• _Your instructions_
Lines after the one containing "الفولاذ المقاوم للصدأ الإنسان المجال النحت (73, 1139)" are to be omitted; print exactly each line from the start of the records up to and including it.

-- Excerpted records follows --

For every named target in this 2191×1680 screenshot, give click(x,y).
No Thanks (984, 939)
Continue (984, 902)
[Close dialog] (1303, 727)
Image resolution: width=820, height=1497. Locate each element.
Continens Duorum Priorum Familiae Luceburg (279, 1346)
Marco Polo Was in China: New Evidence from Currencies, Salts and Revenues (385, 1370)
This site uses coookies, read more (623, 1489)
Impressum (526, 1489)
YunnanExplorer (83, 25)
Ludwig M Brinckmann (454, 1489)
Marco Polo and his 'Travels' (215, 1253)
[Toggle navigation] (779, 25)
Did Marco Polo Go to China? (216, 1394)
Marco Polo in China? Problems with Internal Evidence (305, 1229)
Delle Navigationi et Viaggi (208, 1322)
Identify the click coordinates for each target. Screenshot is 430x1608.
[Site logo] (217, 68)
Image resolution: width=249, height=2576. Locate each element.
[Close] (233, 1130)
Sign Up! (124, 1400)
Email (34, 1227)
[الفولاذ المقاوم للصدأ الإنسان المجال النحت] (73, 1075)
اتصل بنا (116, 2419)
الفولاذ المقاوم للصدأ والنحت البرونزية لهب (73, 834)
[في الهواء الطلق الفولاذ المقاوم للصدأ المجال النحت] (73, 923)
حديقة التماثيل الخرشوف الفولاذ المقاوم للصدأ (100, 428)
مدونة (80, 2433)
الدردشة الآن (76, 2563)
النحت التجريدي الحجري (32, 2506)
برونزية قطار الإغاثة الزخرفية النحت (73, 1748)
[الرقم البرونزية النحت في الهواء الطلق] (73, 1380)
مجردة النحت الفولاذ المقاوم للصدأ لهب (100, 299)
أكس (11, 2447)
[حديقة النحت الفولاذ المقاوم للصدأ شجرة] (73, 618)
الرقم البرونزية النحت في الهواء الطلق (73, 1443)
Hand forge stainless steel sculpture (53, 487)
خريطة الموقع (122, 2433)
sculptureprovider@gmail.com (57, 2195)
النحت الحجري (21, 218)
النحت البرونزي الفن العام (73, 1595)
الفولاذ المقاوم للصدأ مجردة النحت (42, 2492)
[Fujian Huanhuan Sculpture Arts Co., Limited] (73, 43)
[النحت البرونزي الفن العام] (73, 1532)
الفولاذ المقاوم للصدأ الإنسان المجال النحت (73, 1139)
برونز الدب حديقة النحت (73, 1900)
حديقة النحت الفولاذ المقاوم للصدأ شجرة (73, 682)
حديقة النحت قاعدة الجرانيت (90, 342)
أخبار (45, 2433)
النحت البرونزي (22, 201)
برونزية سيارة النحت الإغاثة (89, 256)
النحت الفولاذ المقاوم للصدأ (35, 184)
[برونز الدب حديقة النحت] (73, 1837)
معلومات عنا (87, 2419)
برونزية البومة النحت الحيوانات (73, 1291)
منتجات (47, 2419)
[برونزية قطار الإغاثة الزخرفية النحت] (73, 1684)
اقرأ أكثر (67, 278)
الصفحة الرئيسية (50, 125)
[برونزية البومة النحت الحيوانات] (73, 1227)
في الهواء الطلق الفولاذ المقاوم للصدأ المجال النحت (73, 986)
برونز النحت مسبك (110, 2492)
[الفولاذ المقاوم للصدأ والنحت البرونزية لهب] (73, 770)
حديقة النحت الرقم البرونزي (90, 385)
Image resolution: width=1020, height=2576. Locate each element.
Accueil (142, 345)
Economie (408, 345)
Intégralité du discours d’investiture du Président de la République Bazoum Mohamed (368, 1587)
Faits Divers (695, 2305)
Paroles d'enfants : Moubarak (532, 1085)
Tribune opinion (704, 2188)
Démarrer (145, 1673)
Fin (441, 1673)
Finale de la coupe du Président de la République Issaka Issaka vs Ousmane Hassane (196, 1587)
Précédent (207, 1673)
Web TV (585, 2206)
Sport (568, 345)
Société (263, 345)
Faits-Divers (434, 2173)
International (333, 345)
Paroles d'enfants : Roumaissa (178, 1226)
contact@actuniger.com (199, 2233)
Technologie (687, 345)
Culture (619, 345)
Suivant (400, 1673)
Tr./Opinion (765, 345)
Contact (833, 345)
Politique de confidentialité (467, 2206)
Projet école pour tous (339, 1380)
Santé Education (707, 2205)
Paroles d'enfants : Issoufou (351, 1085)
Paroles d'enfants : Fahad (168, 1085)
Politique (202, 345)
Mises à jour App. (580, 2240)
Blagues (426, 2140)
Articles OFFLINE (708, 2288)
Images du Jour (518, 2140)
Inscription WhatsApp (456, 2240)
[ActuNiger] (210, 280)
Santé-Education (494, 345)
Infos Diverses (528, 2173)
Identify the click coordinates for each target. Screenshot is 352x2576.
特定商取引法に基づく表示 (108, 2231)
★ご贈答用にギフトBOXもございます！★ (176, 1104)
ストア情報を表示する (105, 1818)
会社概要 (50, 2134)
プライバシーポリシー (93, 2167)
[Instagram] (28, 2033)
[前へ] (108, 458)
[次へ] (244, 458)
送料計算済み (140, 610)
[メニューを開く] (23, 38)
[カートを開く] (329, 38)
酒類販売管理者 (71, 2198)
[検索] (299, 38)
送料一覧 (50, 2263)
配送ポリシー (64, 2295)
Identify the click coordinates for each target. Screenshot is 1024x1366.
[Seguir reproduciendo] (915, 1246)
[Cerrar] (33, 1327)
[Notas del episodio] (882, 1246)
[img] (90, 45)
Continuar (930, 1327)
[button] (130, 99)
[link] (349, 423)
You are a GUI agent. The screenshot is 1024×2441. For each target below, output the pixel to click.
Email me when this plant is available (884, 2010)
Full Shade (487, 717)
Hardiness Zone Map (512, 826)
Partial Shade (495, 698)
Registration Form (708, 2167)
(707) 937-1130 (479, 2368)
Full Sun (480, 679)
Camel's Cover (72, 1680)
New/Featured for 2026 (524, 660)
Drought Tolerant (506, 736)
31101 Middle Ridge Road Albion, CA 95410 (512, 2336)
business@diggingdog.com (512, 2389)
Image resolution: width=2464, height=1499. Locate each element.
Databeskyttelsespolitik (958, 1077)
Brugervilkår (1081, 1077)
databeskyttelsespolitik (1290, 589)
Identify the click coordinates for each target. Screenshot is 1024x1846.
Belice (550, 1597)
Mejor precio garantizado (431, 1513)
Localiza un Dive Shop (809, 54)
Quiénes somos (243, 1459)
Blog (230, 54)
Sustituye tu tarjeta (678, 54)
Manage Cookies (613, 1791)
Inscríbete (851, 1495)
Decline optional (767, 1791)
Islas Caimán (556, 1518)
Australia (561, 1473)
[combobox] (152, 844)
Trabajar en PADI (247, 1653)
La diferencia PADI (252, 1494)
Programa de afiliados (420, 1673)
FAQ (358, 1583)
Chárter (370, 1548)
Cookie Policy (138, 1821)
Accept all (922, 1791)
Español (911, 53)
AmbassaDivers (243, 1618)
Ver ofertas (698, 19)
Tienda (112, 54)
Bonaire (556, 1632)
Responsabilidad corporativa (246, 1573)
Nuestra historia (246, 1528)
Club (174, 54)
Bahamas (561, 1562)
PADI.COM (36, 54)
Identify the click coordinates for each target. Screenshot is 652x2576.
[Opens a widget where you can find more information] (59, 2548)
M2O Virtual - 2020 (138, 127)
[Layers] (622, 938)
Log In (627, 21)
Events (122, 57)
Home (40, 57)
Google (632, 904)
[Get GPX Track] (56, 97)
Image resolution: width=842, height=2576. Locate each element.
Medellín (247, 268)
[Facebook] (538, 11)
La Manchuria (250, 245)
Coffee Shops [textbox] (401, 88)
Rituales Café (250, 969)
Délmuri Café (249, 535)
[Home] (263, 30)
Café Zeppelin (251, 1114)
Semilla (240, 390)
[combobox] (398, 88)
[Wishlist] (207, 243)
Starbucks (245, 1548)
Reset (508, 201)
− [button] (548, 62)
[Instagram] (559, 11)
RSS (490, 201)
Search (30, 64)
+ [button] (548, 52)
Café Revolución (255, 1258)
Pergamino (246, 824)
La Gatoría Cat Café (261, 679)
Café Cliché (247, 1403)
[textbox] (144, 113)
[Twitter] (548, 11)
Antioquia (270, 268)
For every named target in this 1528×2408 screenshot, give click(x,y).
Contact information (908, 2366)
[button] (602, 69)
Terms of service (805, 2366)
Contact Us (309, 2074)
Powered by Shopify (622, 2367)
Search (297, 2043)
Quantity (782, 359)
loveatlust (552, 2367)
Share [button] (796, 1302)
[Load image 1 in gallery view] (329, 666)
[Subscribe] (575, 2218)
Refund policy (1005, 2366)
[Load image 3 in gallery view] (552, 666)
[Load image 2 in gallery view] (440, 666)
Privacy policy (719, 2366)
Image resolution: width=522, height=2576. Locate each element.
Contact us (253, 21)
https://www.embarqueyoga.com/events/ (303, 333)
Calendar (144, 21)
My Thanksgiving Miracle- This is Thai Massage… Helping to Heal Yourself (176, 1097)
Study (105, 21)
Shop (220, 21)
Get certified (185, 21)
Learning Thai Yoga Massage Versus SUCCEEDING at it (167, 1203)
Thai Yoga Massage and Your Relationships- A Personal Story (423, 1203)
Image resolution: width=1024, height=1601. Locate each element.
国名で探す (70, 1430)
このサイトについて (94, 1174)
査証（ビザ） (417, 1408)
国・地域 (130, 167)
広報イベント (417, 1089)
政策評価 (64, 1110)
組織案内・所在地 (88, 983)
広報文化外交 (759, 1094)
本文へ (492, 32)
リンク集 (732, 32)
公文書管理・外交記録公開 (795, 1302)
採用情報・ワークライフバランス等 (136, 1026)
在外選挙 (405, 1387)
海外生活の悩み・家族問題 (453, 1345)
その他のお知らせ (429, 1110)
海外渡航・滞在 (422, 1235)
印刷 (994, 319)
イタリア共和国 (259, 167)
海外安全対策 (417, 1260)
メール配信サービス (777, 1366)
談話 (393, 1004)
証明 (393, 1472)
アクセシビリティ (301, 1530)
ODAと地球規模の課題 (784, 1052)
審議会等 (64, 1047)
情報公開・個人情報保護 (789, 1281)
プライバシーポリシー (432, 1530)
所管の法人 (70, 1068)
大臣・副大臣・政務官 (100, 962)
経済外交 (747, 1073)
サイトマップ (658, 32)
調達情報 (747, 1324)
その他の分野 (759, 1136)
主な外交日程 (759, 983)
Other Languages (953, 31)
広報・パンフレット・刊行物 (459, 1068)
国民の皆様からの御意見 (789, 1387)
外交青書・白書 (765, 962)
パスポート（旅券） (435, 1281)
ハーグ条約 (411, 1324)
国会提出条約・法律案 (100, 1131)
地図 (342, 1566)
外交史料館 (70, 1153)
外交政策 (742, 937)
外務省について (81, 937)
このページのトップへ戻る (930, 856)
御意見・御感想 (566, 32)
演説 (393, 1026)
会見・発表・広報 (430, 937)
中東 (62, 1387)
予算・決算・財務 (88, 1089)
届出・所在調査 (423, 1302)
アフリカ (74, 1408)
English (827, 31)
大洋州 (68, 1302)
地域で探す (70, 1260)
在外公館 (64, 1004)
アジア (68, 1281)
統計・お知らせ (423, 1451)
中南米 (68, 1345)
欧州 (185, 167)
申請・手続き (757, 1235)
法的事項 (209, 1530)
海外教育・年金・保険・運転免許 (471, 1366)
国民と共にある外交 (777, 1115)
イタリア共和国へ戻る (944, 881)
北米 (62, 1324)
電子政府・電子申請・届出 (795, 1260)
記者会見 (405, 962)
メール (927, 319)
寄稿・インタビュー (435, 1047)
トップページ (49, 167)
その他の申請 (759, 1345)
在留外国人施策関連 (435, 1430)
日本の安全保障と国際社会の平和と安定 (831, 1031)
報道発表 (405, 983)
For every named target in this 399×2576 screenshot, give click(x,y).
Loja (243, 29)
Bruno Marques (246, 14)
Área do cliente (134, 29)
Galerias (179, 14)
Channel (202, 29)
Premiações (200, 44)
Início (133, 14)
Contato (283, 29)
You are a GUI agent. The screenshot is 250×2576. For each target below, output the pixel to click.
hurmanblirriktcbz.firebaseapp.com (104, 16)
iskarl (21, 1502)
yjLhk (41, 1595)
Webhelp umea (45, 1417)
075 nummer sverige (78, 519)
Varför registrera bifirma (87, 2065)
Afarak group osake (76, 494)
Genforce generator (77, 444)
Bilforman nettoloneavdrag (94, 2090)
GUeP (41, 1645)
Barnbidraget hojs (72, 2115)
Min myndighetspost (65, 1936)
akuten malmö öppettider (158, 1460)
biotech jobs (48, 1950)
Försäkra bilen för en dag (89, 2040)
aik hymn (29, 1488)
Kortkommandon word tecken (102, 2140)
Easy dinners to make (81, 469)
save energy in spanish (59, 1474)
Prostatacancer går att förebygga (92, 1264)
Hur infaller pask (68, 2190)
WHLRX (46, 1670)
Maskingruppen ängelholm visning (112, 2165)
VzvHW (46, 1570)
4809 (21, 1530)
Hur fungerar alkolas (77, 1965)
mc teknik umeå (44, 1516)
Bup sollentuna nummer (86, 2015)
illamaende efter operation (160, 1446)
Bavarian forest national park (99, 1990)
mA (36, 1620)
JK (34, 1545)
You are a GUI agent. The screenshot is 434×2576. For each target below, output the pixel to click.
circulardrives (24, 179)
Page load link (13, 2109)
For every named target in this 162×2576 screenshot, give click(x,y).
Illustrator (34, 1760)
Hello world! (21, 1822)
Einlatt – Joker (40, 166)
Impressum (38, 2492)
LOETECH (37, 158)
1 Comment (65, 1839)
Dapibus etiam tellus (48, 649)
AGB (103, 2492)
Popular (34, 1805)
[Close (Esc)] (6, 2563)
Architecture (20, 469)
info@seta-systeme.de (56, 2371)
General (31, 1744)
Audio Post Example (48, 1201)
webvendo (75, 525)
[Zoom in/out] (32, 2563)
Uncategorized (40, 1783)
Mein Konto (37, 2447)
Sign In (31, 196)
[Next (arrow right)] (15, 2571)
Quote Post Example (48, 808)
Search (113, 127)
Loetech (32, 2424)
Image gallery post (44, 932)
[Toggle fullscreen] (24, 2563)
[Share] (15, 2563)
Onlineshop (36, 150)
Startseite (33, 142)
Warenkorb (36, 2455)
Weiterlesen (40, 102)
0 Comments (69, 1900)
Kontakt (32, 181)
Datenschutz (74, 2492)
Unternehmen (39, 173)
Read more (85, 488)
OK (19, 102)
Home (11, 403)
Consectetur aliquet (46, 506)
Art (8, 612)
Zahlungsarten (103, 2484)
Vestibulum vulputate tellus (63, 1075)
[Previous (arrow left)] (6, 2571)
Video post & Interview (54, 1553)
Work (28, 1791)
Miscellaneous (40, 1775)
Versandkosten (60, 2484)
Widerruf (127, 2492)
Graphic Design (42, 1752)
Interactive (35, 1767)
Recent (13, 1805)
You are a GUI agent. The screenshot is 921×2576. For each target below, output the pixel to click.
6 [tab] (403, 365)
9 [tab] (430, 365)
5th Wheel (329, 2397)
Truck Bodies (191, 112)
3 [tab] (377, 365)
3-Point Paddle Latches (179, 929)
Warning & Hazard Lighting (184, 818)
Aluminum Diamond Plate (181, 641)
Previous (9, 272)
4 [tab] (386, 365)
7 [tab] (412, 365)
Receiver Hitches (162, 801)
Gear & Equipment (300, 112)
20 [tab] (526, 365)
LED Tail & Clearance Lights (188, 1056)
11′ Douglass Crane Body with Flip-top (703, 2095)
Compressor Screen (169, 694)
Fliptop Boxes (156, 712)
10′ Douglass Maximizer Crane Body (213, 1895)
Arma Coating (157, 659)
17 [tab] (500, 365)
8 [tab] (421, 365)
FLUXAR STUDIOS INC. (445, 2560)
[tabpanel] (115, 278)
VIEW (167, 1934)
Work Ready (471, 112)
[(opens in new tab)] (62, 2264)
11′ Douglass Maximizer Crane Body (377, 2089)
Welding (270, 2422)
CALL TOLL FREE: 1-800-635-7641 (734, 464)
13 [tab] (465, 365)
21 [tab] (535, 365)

-- Excerpted records concluded --

• _Answer for this exercise_
For every named target in this 2191×1680 screenshot, give click(x,y).
No Thanks (984, 939)
Continue (984, 902)
[Close dialog] (1303, 727)
Image resolution: width=820, height=1497. Locate each element.
Continens Duorum Priorum Familiae Luceburg (279, 1346)
Marco Polo Was in China: New Evidence from Currencies, Salts and Revenues (385, 1370)
This site uses coookies, read more (623, 1489)
Impressum (526, 1489)
YunnanExplorer (83, 25)
Ludwig M Brinckmann (454, 1489)
Marco Polo and his 'Travels' (215, 1253)
[Toggle navigation] (779, 25)
Did Marco Polo Go to China? (216, 1394)
Marco Polo in China? Problems with Internal Evidence (305, 1229)
Delle Navigationi et Viaggi (208, 1322)
Identify the click coordinates for each target. Screenshot is 430x1608.
[Site logo] (217, 68)
Image resolution: width=249, height=2576. Locate each element.
[Close] (233, 1130)
Sign Up! (124, 1400)
Email (34, 1227)
[الفولاذ المقاوم للصدأ الإنسان المجال النحت] (73, 1075)
اتصل بنا (116, 2419)
الفولاذ المقاوم للصدأ والنحت البرونزية لهب (73, 834)
[في الهواء الطلق الفولاذ المقاوم للصدأ المجال النحت] (73, 923)
حديقة التماثيل الخرشوف الفولاذ المقاوم للصدأ (100, 428)
مدونة (80, 2433)
الدردشة الآن (76, 2563)
النحت التجريدي الحجري (32, 2506)
برونزية قطار الإغاثة الزخرفية النحت (73, 1748)
[الرقم البرونزية النحت في الهواء الطلق] (73, 1380)
مجردة النحت الفولاذ المقاوم للصدأ لهب (100, 299)
أكس (11, 2447)
[حديقة النحت الفولاذ المقاوم للصدأ شجرة] (73, 618)
الرقم البرونزية النحت في الهواء الطلق (73, 1443)
Hand forge stainless steel sculpture (53, 487)
خريطة الموقع (122, 2433)
sculptureprovider@gmail.com (57, 2195)
النحت الحجري (21, 218)
النحت البرونزي الفن العام (73, 1595)
الفولاذ المقاوم للصدأ مجردة النحت (42, 2492)
[Fujian Huanhuan Sculpture Arts Co., Limited] (73, 43)
[النحت البرونزي الفن العام] (73, 1532)
الفولاذ المقاوم للصدأ الإنسان المجال النحت (73, 1139)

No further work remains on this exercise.